3 - 2001, l'odyssée de l'espace
Pour certains, 2001 l'odyssée de l'espace est le meilleur film de Kubrick, voire le plus grand film de tous les temps, mais j'ai plutôt envie de relativiser ce statut parfois exagéré. Certes, le film est colossal et ambitieux, c'est une œuvre imposante sur l'évolution de l'humanité, à la fois profonde sur le fond et parfaite sur la forme. Le film est, en plus, une incroyable prouesse technique pour 1968 (nous sommes un an avant les premiers pas d'Armstrong sur la Lune...), les effets spéciaux sont spectaculaires et encore époustouflants aujourd'hui. La caméra offre des scènes d'une beauté dingue, le propos est d'une intelligence absolue. Malgré tout, une petite voix me rappelle qu'à certains moments, on s'emmerde sévèrement devant 2001 l'odyssée de l'espace. Ce qui s'apparente à de la contemplation dépasse parfois celle-ci, notamment lors de certains dialogues interminables en début de film.
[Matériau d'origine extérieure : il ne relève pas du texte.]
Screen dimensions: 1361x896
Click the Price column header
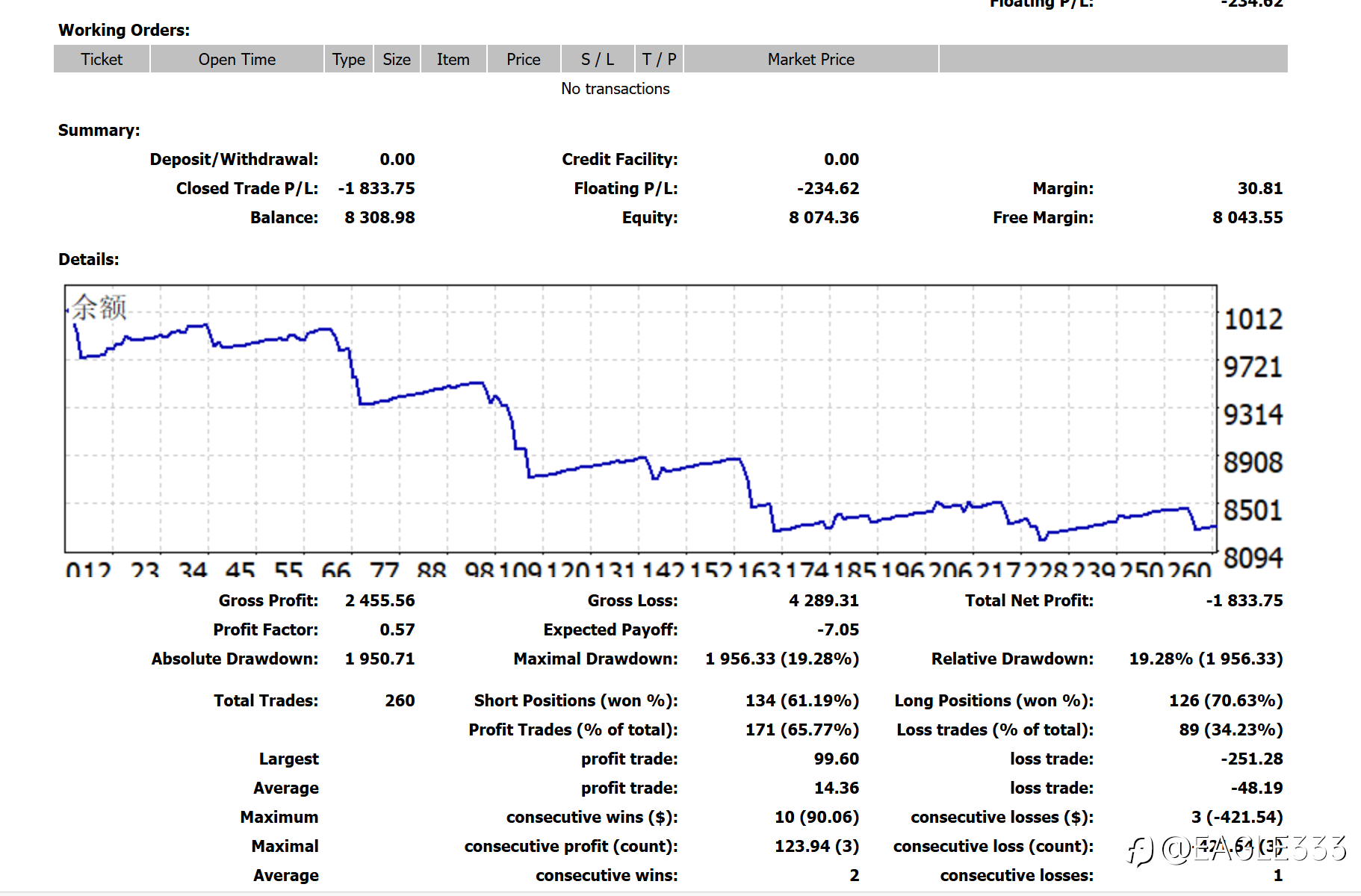tap(524, 59)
Ça n'empêche pas au film de proposer d'immenses séquences d'anthologie, comme la première ou la dernière.
2 - Orange Mécanique
Orange Mécanique est une énième merveille de Kubrick. Ce film d'anticipation aborde la violence humaine tout en dénonçant le pouvoir des institutions. Malcolm McDowell y est aussi flippant que pitoyable, il nous inspire autant le dégoût en première partie que la compassion dans la deuxième. La séquence du lavage de cerveau est une véritable scène d'horreur capable de traumatiser un spectateur non averti. Culte et génial.
1 - Shining
Je termine par Shining, qui reste indiscutablement le film que j'ai préféré de l'auteur. Kubrick prouve en deux heures qu'il est possible de réaliser un film d'horreur sans filmer avec ses pieds. Shining est évidemment porté par un Jack Nicholson survolté et possédé. L'acteur est brillant d'un bout à l'autre, soutenu par une mise en scène d'une intelligence assez dingue. Ce film est l'exemple parfait du film qui réussit tout ce qu'il entreprend, sans une seule fausse note. Audacieux, effrayant, percutant, surprenant, Shining est également une adaptation grandiose : celle d'un auteur qui impose sa marque et ne se contente pas de copier-coller le roman d'origine. Film parfait et indétrônable qui concentre tous les talents de Stanley Kubrick : symétrie, travellings, Steadicam, rythme, personnages, tout est parfait.